Myths, in Levi-Strauss’s view, seem much like what I.A. Richards called attitudes or belief feelings, paradigms of mental structure which give  ‘order’ to everyday life. Its not so much a belief in the gods themselves as representations of fate, but the peculiarly functional ways the gods and men interact that forms the system of thinking and feeling we call myth, which is analogous to a literary genre. That is,for example, the characters and situations in a ‘mystery’ novels come in great variety but those novels have similar systems of expression by comparison to  romance, science fiction or urban fantasy  novels.

In contemporary politic, for example, ‘myths’ or paradigmatic mental structures ( attitudes and belief-feelings) about the function of the Presidency largely determine our response to the actions (speech or otherwise) of a particular president almost independent of what that president or any president can actually do like ‘mend the economy’ or ‘guarantee international order’, and other unyielding abstract matters

“Prevalent attempts to explain alleged differences between the so-called primitive mind and scientific thought have resorted to qualitative differences between the working processes of the mind in both cases, while assuming that the entities which they were studying remained very much the same [that is, either  primitive or scientific]. If our interpretation is correct, we are led forward to a completely different view – namely, that the kind of logic in mythical thought is as rigorous as that of modern science, and that the difference lies, not in the quality of the intellectual process, but in the nature of the things to which it is applied.  This is well in agreement with the situation known to prevail in the field of technology [ and affirms Marx’s view that the ‘means of production’ drive social reproduction.] We may be able to show that the same logical processes operate in myth as in science, and that man has always been thinking equally well; the improvement lies, not in the alleged progress of man’s mind, but in the discovery of new areas to which it may apply its unchanged or unchanging powers.”

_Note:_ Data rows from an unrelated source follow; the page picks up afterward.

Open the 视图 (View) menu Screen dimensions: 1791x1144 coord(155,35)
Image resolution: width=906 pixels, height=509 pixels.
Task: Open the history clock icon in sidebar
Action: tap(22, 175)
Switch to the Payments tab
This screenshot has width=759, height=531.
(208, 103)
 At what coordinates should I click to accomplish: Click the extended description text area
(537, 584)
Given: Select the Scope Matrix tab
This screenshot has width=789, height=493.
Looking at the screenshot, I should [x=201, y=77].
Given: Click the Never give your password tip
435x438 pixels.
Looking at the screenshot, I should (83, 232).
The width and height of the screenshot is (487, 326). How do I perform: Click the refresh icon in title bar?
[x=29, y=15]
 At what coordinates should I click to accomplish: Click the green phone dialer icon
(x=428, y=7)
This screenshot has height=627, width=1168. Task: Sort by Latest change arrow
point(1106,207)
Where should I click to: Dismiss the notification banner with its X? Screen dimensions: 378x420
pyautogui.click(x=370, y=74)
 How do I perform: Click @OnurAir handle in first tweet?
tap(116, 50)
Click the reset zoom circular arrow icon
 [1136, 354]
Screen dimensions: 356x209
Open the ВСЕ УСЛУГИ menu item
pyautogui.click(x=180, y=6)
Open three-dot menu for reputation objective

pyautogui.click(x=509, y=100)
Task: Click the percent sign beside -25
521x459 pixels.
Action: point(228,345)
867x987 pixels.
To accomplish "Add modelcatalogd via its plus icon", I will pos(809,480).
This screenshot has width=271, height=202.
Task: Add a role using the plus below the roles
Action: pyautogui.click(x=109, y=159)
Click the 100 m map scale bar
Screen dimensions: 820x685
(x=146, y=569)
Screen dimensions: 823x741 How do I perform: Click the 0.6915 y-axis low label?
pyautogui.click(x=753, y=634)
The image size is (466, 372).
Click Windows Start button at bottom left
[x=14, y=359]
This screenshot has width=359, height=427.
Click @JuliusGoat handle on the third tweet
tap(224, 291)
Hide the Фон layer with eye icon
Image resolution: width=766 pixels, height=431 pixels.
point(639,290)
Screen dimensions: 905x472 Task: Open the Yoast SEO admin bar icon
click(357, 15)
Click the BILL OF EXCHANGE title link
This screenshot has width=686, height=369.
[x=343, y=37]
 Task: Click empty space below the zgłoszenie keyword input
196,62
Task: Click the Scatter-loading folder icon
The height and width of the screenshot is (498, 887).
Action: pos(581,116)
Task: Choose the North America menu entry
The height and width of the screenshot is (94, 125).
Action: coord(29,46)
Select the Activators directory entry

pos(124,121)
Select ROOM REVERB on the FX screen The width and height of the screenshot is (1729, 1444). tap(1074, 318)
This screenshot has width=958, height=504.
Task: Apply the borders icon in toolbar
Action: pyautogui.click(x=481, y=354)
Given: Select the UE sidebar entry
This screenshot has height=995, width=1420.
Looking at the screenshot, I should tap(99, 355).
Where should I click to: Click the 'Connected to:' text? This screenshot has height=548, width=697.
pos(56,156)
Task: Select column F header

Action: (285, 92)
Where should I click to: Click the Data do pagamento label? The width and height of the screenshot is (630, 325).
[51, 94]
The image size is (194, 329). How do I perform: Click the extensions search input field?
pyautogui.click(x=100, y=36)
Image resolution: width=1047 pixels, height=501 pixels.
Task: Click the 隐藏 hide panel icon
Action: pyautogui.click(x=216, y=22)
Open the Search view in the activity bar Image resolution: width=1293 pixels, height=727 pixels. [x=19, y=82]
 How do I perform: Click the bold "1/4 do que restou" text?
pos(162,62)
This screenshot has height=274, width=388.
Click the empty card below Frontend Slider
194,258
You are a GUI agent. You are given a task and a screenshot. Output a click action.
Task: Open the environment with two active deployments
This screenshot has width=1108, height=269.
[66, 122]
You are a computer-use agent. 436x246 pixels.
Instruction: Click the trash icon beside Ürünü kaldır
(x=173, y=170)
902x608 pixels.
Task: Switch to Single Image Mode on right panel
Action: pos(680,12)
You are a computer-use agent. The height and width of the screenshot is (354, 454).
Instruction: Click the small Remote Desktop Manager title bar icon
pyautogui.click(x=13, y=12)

In The Structuralist Activity Roland Barthes first identifies ‘structuralism’ more or less phenomenologically: “It is probably the serious recourse to the nomenclature  of signification which we must ultimately take as structuralisms spoken sign: watch who uses signifier and signified, synchronic and diachronic, and you will know where the structuralist vision is constituted.”

For Barthes ‘structure’ represents a distinctive experience which ought to be placed under the common sign of what we might call structural man, defined not by his ideas or his languages, but by his imagination – in other words, by the way in which he mentally experiences structure: an activity, a controlled succession of a certain [or perhaps uncertain] number of mental operations which create ‘a simulacrum of the object’, an interested simulacrum, which makes something appear which would otherwise be invisible. It is an ‘intellectualization’ of the object, a response to the resistance which nature offers to his mind  which constitutes man himself- his history, his situation, his freedom. . . “Structure ‘ is the work of art that man wrests from chance.